A plan by farmers to stage a major protest in Dublin tomorrow has been sharply criticised by the Labour MEP Ms Bernie Malone. "Farmers have no right to disrupt my city," she said yesterday.
The Irish Farmers' Association (IFA) expects between 15,000 and 20,000 of its members to assemble in Dublin tomorrow to protest at falling food prices.
They plan to gather at the Phoenix Park from 11 a.m. and then march along the north quays, over O'Connell Bridge and via College Green and Nassau Street to Merrion Square, where they will hold a rally.
Ms Malone said that blocking the streets of the capital or sitting in at the Department of Agriculture could be justified only if the protesters had no democratic rights or were excluded by the decision-making processes.

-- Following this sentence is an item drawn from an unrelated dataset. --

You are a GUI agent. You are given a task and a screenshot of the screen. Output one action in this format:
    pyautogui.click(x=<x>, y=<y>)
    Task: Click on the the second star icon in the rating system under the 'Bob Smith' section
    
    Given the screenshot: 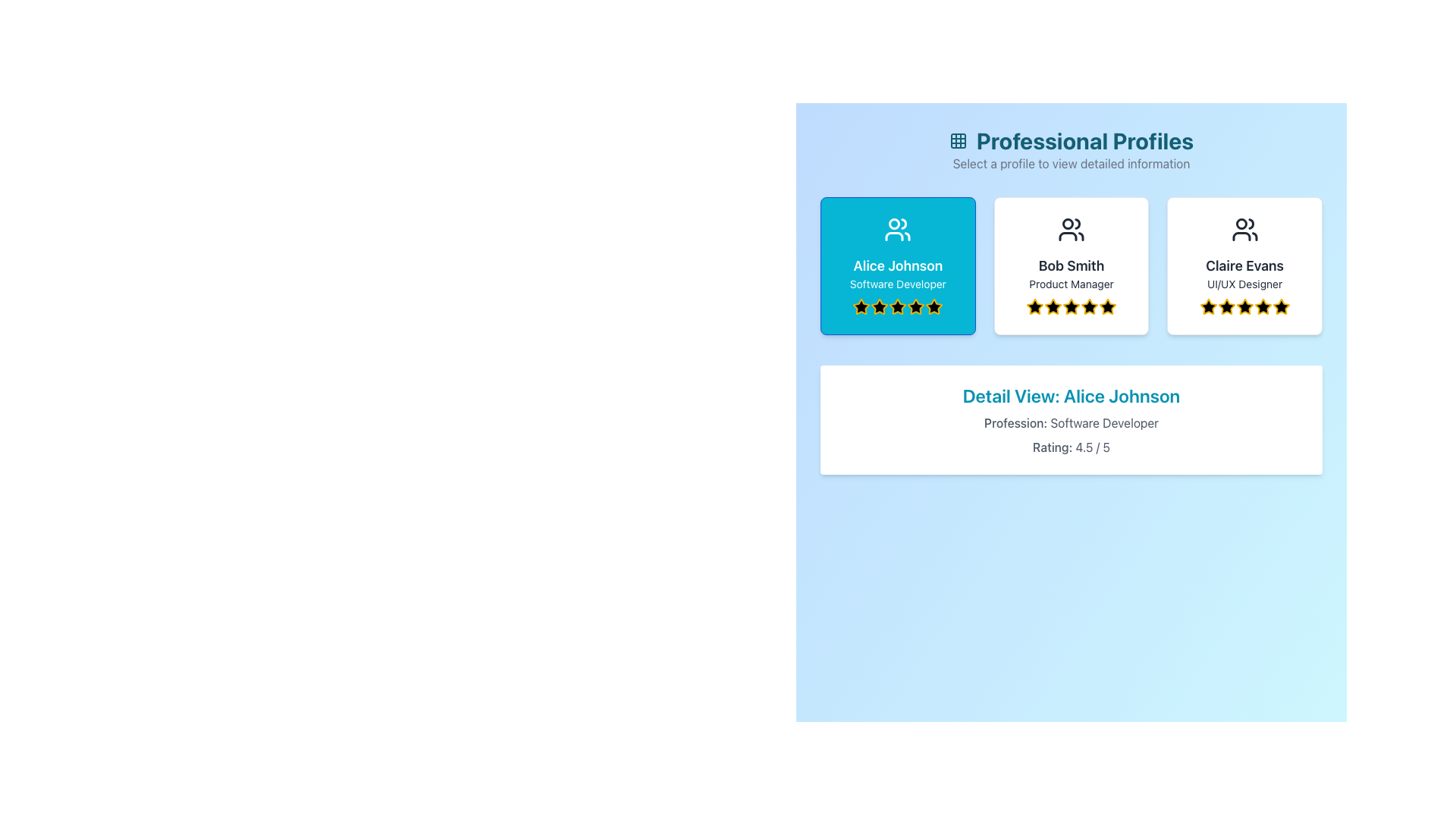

"But this is most definitely not the case with the farmers," she added. "They are involved in all the major decision-making processes and they are the best-organised lobby group in the country. Yet they choose to engage in tactics which would be roundly condemned if undertaken by students or, indeed, by workers."
Ms Malone said in a statement that those inconvenienced by the farmers' "antics" were likely to be PAYE workers paying, on average, four times more tax than the farmer.
Mr John Cushnahan, Fine Gael MEP for Munster, demanded an investigation into why, with falling prices for beef and other products, consumers were not seeing any equivalent cuts in their shopping baskets.
Mr Cushnahan said it was scandalous that the huge drops in the prices paid to producers of beef and other foods had not been passed on to consumers.
He has asked the Commissioner for Competition Policy, Mr Karel van Miert, and the Consumer Affairs Commissioner, Ms Emma Bonino, to undertake an urgent investigation.
Superquinn announced yesterday that it was cutting the price of Irish beef by over 30 per cent in response to the crisis in the farming sector. The supermarket chain said this would bring the price of beef down to levels not seen for 10 years.
Superquinn added that it was passing on reductions from its suppliers, which had come about because export markets had collapsed.
The Irish Creamery Milk Suppliers' Association yesterday advised consumers to fill their freezers with Irish beef as prices had not been so low in 10 years.